▶ Directions:
Copy out, from the data below, each line in which the word "computer" occurs.

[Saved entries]
————

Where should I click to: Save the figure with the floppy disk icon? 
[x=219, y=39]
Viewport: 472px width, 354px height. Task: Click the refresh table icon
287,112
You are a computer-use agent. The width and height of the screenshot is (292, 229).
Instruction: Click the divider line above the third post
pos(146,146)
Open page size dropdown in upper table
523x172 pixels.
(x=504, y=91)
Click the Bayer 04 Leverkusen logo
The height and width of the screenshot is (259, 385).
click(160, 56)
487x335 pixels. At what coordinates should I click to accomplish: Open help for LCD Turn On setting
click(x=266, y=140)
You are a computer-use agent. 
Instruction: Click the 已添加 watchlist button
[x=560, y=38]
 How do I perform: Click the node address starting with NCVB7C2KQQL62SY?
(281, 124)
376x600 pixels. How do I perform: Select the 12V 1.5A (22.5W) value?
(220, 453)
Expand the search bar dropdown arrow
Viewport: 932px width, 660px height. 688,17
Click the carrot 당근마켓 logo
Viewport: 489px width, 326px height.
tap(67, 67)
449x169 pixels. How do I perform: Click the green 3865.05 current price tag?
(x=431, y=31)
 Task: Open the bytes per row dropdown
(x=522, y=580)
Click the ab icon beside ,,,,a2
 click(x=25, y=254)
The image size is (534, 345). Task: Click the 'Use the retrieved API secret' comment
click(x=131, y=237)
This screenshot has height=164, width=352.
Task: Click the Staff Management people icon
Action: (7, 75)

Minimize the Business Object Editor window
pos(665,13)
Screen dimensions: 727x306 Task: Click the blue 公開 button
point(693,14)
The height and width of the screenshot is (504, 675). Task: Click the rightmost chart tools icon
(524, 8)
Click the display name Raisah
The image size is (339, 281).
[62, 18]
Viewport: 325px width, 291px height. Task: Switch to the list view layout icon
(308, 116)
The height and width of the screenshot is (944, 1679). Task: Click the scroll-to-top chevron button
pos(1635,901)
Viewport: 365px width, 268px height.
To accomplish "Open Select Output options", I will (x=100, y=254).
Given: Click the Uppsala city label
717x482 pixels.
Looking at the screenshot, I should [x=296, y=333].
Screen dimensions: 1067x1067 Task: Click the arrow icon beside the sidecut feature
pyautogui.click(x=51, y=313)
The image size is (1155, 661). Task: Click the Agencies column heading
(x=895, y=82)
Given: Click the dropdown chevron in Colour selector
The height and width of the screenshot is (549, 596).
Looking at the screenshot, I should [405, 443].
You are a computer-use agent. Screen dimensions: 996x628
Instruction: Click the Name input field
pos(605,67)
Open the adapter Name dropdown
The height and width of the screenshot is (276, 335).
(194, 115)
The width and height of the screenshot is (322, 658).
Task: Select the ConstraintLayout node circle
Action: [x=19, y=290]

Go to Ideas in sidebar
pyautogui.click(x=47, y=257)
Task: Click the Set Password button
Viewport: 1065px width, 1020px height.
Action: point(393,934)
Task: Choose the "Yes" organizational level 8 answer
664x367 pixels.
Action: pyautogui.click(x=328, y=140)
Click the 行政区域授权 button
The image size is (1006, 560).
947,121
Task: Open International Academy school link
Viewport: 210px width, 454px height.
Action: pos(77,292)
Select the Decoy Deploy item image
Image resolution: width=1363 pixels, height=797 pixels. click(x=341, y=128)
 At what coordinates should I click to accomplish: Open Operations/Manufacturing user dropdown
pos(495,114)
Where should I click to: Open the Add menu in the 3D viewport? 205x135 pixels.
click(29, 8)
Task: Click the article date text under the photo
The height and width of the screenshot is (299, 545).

————

▶ Solution to the problem:
You are a computer-use agent. The width and height of the screenshot is (292, 229).
You are a computer-use agent. 
You are a computer-use agent. Screen dimensions: 996x628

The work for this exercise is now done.